A parse tree built by a ReSharper language is sometimes known as a PSI tree, named for the Program Structure Interface subsystem that is responsible for building and maintaining such trees. It is also commonly referred to as an abstract syntax tree, but it is more correct to call it a concrete parse tree. A concrete parse tree is an accurate model of the syntax in a file, while an abstract syntax tree can be simplified. See this page for a good description of the differences.
All nodes in a ReSharper parse tree implement a common set of interfaces - namely ITreeNode
, with a root node also implementing IFile
. ReSharper provides common functionality to navigate and manipulate these trees, without requiring any knowledge of the language of the underlying file. The interfaces describe the relationship between the nodes, and also provide useful information and services, such as if a node has outgoing references, which are used for Go to Definition, Find Usages and the Rename refactoring.

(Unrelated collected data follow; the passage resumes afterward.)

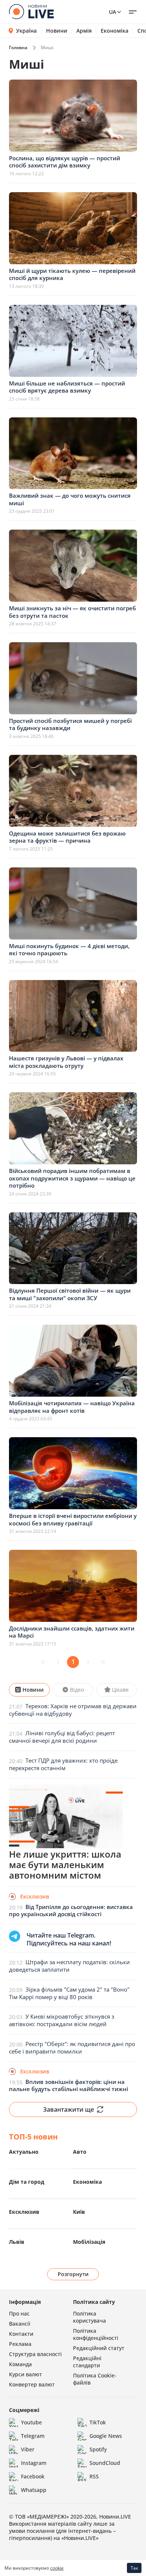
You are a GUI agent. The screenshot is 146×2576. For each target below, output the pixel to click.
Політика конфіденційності (95, 2334)
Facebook (33, 2476)
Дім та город (26, 2181)
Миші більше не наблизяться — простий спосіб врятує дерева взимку (67, 386)
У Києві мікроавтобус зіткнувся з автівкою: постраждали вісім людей (61, 2020)
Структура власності (35, 2354)
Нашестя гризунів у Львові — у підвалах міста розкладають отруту (66, 1061)
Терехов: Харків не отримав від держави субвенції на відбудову (73, 1709)
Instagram (33, 2462)
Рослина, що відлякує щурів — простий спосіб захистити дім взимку (64, 161)
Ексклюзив (24, 2211)
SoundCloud (104, 2462)
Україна (26, 30)
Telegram (33, 2435)
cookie (57, 2568)
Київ (79, 2211)
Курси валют (25, 2374)
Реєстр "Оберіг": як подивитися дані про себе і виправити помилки (72, 2047)
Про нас (19, 2313)
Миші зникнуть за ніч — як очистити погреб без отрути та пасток (72, 611)
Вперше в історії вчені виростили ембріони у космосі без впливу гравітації (73, 1519)
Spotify (98, 2449)
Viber (27, 2449)
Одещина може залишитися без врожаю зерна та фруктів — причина (67, 837)
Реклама (20, 2343)
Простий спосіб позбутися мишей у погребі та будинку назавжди (70, 724)
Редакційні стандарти (87, 2362)
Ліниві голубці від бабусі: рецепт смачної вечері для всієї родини (62, 1736)
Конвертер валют (32, 2384)
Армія (84, 31)
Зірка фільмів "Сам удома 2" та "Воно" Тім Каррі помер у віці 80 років (69, 1993)
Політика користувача (89, 2317)
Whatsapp (33, 2489)
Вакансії (19, 2323)
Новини (56, 31)
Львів (16, 2241)
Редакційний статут (98, 2348)
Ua (112, 11)
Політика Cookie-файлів (94, 2379)
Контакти (21, 2333)
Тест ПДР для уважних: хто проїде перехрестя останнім (63, 1764)
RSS (94, 2476)
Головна (18, 47)
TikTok (97, 2422)
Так (134, 2568)
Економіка (114, 31)
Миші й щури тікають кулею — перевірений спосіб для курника (72, 274)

A custom language can create a parser that will take a lexer as input. It will analyse the tokens produced by the lexer and return a root IFile
tree node. This node represents the whole of the file, and will have children that represent the structural and semantic constructs of the file (such as class declarations, method declarations, method bodies, statements, expressions, etc.).
The parser can be created either by hand, using the PSI's TreeBuilder
helper classes, or by using the PsiGen SDK tool to generate a parser from a custom .psi
file format that describes the grammar. When generating a parser, the PsiGen tool will also generate the classes and interfaces that make up the tree. While it is possible to create these classes by hand, it is usually quicker and more accurate to describe a grammar in a .psi
file and get the tool to generate them, even if the parser is created by hand. Generating a parser by hand is only recommended if the grammar is difficult to implement in the .psi
file format, or if the grammar is to be reused and extended, by another language. For example, the TypeScript grammar reuses parts of the JavaScript parser, which makes it a good candidate for writing by hand - the generated parser cannot be extended and reused in this manner. Despite having different implementations, both methods will create efficient parsers, which is required, as a parse tree needs to be updated as a user edits the file.